Veronesean embeddings of dual polar spaces of orthogonal type

Given a point-line geometry $\Gamma$ and a pappian projective space $\cal S$, a veronesean embedding of $\Gamma$ in $\cal S$ is an injective map $e$ from the point-set of $\Gamma$ to the set of points of $\cal S$ mapping the lines of $\Gamma$ onto non-singular conics of $\cal S$ and such that $e(\Gamma)$ spans $\cal S$. In this paper we study veronesean embeddings of the dual polar space $\Delta_n$ associated to a non-singular quadratic form $q$ of Witt index $n \geq 2$ in $V = V(2n+1,\mathbb{F})$. Three such embeddings are considered, namely the Grassmann embedding $\varepsilon^{\mathrm{gr}}_n$ which maps a maximal singular subspace $\langle v_1,..., v_n\rangle$ of $V$ (namely a point of $\Delta_n$) to the point $\langle \wedge_{i=1}^nv_i\rangle$ of $\mathrm{PG}(\bigwedge^nV)$, the composition $\varepsilon^{\mathrm{vs}}_n := \nu_{2^n}\circ \varepsilon^{\mathrm{spin}}_n$ of the spin (projective) embedding $\varepsilon^{\mathrm{spin}}_n$ of $\Delta_n$ in $\mathrm{PG}(2^n-1,\mathbb{F})$ with the quadric veronesean map $\nu_{2^n}:V(2^n,\mathbb{F})\rightarrow V({{2^n+1}\choose 2}, \mathbb{F})$, and a third embedding $\tilde{\varepsilon}_n$ defined algebraically in the Weyl module $V(2\lambda_n)$, where $\lambda_n$ is the fundamental dominant weight associated to the $n$-th simple root of the root system of type $B_n$. We shall prove that $\tilde{\varepsilon}_n$ and $\varepsilon^{\mathrm{vs}}_n$ are isomorphic.
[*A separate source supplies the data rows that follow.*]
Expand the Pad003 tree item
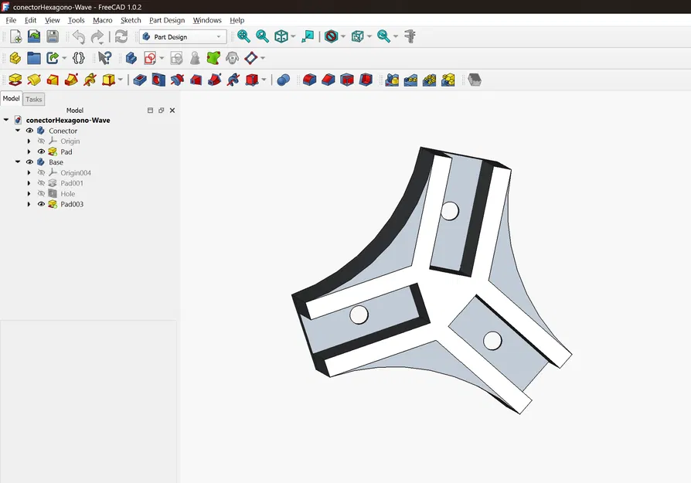This screenshot has height=483, width=691. coord(30,204)
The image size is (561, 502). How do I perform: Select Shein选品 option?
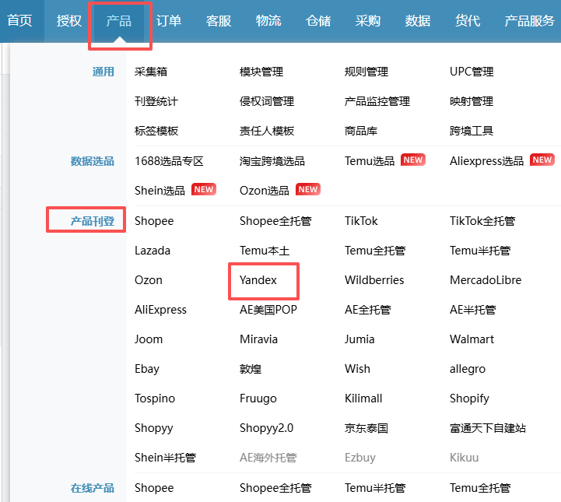(160, 191)
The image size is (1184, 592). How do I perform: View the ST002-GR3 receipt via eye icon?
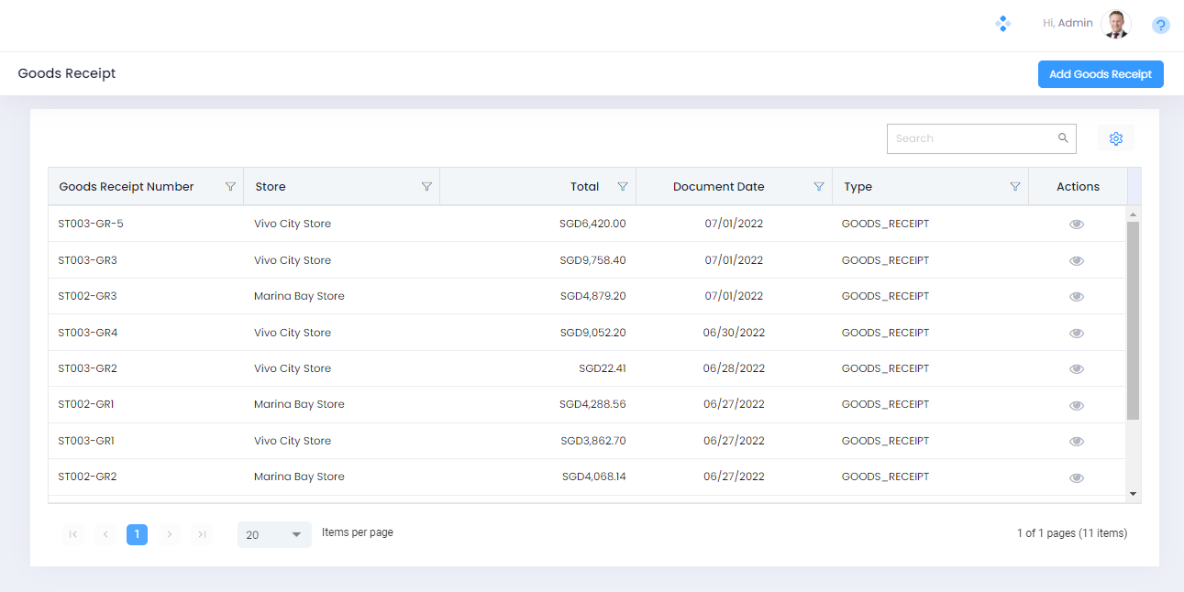[x=1077, y=296]
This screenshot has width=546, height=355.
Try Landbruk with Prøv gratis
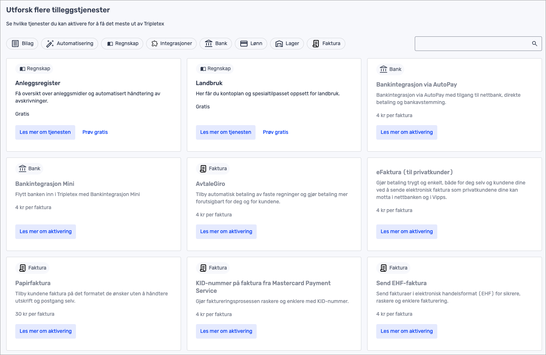click(275, 132)
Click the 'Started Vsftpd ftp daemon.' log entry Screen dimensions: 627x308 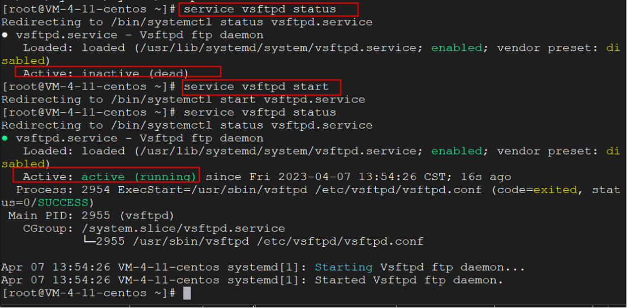click(x=409, y=280)
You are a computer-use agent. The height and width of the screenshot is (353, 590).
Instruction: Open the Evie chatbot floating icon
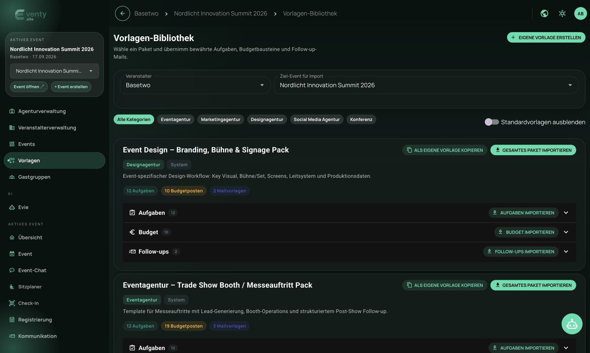click(x=572, y=324)
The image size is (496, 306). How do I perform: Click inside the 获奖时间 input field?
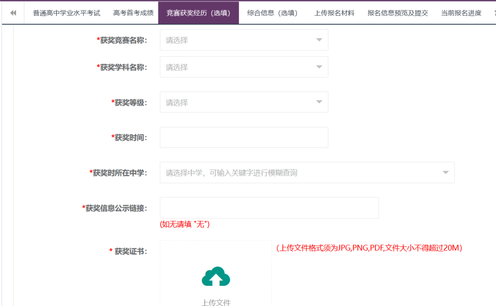243,137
If $\mathrm{char}(\F)\neq 2$ then $V(2\lambda_n)$ is irreducible and $\tilde{\varepsilon}_n$ is isomorphic to $\varepsilon^{\mathrm{gr}}_n$ while if $\mathrm{char}(\F)= 2$ then $\varepsilon^{\mathrm{gr}}_n$ is a proper quotient of $\tilde{\varepsilon}_n$. In this paper we shall study some of these submodules. Finally we turn to universality, focusing on the case of $n = 2$. We prove that if $\F$ is a finite field of odd order $q > 3$ then $\varepsilon^{\mathrm{sv}}_2$ is relatively universal. On the contrary, if $\mathrm{char}(\F)= 2$ then $\varepsilon^{\mathrm{vs}}_2$ is not universal. We also prove that if $\F$ is a perfect field of characteristic 2 then $\varepsilon^{\mathrm{vs}}_n$ is not universal, for any $n \geq 2$.